During his career Sutter was also involved with the Boeing 707, 727, and 737. Each a legendary passenger aircraft. He is the engineer who decided to place the engines of the 737 below the wing, rather than on the tail, as was in the 727. It is his work on the 747, though, that catapulted Sutter into legend category. In tribute, on his 90th birthday, Boeing renamed its main engineering building for the Commercial Airplanes division, as the Joe Sutter building. As Executive Vice President of Operations and Product Engineering, Sutter was also involved with the Boeing 757 and 767. He retired from Boeing in 1986.
Boeing Commercial Airplanes CEO Ray Conner paid tribute to Sutter, calling him ‘Incredible’, the term given to the engineers and builders of the 747.
His team, along with thousands of other Boeing employees involved in the project, became known as the Incredibles for producing what was then the world’s largest airplane in record time – 29 months from conception to rollout.
The 747, the world’s first wide body passenger jetliner, revolutionised mass air travel. Credited with lowering costs and bringing millions of passengers to the skies, the 747 heralded the modern era of international air travel.

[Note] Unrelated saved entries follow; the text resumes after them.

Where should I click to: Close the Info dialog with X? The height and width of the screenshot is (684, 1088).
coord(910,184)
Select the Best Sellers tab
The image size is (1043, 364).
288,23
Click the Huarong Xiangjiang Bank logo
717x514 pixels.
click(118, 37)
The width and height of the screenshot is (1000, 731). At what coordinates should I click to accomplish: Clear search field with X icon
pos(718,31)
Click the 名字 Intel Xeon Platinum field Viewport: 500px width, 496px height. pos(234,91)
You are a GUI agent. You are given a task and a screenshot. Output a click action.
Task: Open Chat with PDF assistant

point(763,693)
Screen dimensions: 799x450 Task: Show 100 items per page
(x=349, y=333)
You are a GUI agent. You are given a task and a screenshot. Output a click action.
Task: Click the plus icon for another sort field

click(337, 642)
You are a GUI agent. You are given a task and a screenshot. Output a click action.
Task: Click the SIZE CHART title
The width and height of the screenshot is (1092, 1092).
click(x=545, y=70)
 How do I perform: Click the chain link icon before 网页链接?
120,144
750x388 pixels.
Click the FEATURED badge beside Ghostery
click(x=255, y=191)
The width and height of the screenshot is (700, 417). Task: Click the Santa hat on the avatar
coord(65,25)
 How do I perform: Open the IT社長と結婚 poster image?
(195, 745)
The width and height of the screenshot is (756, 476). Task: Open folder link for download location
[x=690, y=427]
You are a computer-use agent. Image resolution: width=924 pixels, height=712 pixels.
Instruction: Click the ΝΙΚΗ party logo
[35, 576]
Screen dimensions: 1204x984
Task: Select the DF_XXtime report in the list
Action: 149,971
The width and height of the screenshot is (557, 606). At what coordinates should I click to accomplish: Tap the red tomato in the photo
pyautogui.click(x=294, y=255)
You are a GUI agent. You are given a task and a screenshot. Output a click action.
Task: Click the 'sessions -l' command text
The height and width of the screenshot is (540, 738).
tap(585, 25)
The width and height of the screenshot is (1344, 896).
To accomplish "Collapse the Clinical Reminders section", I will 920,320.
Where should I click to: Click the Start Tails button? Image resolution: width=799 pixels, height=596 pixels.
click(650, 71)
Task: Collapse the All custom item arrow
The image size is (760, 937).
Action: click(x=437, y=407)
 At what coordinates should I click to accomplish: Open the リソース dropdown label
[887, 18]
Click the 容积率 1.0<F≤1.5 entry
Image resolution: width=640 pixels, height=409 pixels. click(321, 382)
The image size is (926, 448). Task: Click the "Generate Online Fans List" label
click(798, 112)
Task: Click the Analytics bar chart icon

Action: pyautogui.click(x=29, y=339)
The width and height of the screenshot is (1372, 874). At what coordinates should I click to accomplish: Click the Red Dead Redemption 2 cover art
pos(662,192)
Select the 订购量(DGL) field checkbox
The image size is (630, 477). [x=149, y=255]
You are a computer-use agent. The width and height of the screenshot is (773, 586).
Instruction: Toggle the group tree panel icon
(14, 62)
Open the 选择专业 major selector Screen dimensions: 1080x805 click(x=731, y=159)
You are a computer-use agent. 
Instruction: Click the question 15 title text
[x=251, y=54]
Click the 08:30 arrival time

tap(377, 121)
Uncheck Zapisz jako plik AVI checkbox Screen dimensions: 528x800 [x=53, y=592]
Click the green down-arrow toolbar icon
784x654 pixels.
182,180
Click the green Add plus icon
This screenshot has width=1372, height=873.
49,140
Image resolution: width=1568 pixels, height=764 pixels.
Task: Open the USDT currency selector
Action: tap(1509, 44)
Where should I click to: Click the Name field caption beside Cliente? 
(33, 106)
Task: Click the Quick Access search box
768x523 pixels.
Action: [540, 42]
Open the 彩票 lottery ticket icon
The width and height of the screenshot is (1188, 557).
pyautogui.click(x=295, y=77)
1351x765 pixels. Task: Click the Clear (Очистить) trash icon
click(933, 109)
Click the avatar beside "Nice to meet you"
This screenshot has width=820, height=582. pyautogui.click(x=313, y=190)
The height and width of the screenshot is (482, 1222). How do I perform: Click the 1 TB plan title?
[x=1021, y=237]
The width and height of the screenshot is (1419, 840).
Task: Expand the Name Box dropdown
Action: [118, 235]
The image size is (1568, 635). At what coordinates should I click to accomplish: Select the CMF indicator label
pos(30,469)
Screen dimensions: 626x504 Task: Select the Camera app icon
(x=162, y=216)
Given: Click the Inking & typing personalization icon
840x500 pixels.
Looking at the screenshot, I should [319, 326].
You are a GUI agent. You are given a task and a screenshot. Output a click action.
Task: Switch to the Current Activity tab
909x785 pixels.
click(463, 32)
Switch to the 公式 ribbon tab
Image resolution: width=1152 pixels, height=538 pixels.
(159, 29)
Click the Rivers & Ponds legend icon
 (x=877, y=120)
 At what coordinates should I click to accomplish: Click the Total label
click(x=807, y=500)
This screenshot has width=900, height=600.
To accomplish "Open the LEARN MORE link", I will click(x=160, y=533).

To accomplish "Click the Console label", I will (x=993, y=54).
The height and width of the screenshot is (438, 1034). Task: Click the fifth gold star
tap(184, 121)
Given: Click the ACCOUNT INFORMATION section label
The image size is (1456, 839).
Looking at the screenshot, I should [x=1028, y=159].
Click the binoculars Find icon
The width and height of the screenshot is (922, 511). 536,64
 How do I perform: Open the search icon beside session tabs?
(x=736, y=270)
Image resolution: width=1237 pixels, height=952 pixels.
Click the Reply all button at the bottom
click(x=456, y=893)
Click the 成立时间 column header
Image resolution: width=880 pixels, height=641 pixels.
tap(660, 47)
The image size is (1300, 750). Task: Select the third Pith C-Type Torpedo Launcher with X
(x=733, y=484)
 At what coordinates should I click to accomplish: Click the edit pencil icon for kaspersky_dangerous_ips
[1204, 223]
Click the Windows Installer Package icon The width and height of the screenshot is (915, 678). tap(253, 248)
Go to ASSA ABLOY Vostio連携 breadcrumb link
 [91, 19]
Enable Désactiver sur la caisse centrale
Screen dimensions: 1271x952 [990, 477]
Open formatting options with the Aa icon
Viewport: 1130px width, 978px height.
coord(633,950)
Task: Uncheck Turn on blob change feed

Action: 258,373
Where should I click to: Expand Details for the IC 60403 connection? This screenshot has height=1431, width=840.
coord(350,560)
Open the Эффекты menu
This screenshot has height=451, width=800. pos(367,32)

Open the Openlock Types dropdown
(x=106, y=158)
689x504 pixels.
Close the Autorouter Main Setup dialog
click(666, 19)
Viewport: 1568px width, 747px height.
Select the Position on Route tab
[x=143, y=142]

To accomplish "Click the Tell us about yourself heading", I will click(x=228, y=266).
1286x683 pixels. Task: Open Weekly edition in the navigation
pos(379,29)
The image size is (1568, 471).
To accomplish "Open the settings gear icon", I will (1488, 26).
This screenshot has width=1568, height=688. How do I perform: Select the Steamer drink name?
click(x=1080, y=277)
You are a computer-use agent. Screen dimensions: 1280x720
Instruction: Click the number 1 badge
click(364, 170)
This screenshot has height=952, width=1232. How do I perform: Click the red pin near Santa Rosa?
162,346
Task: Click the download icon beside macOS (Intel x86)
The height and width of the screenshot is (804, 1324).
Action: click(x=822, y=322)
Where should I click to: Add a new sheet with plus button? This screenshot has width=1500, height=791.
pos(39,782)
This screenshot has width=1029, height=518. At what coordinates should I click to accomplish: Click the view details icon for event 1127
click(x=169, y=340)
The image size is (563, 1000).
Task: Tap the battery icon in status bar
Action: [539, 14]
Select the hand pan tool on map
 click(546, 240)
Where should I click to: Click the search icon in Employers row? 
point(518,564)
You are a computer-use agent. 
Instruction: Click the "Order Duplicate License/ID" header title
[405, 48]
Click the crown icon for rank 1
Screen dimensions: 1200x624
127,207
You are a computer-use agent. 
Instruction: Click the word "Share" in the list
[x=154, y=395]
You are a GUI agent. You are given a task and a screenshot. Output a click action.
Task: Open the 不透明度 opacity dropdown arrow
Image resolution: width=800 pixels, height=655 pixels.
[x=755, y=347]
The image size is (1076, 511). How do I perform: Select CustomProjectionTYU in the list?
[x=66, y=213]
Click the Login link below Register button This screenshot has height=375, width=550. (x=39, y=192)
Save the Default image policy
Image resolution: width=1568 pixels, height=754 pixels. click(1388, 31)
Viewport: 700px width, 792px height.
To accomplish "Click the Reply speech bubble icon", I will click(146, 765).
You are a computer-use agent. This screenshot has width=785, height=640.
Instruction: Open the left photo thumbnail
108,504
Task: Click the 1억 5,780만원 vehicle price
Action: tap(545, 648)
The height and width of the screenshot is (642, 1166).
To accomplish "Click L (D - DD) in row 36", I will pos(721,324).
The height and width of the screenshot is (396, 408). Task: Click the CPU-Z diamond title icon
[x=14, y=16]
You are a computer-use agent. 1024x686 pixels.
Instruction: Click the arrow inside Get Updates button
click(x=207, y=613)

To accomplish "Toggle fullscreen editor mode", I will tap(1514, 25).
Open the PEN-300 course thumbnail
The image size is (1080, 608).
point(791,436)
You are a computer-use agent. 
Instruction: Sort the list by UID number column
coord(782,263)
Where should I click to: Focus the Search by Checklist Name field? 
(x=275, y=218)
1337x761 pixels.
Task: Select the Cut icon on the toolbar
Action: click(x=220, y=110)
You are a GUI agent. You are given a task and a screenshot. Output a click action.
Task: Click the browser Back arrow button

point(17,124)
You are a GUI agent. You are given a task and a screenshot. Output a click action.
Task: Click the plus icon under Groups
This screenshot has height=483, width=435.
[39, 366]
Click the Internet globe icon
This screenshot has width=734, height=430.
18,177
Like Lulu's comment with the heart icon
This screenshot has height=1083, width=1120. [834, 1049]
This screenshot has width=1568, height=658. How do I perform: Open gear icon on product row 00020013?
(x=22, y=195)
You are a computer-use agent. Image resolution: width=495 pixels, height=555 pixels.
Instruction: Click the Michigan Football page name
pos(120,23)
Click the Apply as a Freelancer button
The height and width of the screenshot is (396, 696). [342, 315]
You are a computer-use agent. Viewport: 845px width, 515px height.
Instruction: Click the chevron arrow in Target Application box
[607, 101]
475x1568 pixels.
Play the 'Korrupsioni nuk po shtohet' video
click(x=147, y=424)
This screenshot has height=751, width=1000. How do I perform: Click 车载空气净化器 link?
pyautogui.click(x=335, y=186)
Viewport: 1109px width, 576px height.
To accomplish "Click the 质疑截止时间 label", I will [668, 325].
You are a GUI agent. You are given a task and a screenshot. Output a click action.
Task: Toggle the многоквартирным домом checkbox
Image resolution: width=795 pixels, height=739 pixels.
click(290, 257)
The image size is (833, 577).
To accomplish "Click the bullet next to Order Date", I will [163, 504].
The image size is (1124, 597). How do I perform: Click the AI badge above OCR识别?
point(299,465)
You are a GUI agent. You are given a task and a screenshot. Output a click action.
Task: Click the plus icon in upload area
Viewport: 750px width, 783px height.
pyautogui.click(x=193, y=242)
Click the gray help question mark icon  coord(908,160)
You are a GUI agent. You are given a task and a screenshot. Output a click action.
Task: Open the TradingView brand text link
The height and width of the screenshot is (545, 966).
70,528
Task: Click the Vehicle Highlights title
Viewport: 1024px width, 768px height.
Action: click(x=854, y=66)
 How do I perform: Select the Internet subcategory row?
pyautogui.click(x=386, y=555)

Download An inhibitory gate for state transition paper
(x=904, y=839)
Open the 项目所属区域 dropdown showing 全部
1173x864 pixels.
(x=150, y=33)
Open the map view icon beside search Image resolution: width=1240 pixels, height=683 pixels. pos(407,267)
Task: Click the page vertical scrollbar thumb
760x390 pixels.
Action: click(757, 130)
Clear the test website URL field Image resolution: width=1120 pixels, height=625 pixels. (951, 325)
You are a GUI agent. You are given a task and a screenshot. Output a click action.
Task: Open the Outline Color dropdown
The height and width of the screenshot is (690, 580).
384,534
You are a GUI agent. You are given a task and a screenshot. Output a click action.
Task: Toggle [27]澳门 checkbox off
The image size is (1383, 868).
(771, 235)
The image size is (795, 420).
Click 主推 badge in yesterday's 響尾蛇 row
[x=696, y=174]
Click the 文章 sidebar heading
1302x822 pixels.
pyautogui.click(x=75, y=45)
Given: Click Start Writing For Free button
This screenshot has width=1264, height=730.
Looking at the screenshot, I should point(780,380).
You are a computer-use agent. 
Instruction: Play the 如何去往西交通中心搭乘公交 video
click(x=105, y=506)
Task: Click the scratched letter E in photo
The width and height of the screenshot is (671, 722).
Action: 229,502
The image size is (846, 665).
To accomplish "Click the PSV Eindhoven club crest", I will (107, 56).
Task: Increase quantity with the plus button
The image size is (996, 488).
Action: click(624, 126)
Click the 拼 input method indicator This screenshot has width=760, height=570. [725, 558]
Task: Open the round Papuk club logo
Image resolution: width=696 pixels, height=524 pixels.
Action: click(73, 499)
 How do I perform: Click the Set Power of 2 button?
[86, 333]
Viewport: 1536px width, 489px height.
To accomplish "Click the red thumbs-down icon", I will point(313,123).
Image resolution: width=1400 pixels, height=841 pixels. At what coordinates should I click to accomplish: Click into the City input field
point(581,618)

My earliest memory of flight is from June 1972, boarding the Emperor Ashoka, the first Boeing 747 of national carrier Air India. I still visualise the six storey tall tail soaring into the night sky above Santa Cruz airport in Mumbai, as my mother and I climbed the staircase attached to the rear door. In 1984, on my first long distance international flight, to the United States, the flight stopped in Karachi en-route from New Delhi to Frankfurt. I can still recall my father, braving the guns of the Pakistani security guard, walking down the stairs to kneel and kiss the ground of the city he was born in, and to which returned to, after 37 years, having left during the partition of 1947. The plane we were travelling in was a Pan American Boeing 747 named “Empress of the Skies”.
Thanks to its popularity, the 747 Jumbo Jet is the aircraft most associated with the memories of aviation geeks around the world, the happy and the sad. It was the 747 that was Emperor Kanishka of Air India, and Maid of the Seas of Pan Am, which were blown up by terrorists mid-air. It was a KLM 747 colliding in to a Pan Am 747 which resulted in 583 people dying in the worst aircraft disaster till date. But then, on the flip side, it’s the 747 that carries Presidents, Prime Ministers, and heads of state be it Air Force One or Air India One.
If the 747 was a game changer, the story of developing this airliner is a remarkable but lesser known story of sheer faith, driving tireless efforts, and the gamble of spending billions of dollars. Building the world’s biggest factory to make the world biggest passenger plane (at the time), and betting the entire Boeing company on the plane. The two videos below detail the remarkable story of a remarkable plane designed by a remarkable engineer.
Rest in peace Joe, may the skies remain blue forever, the sun always shine on your face, and the wind be at your back.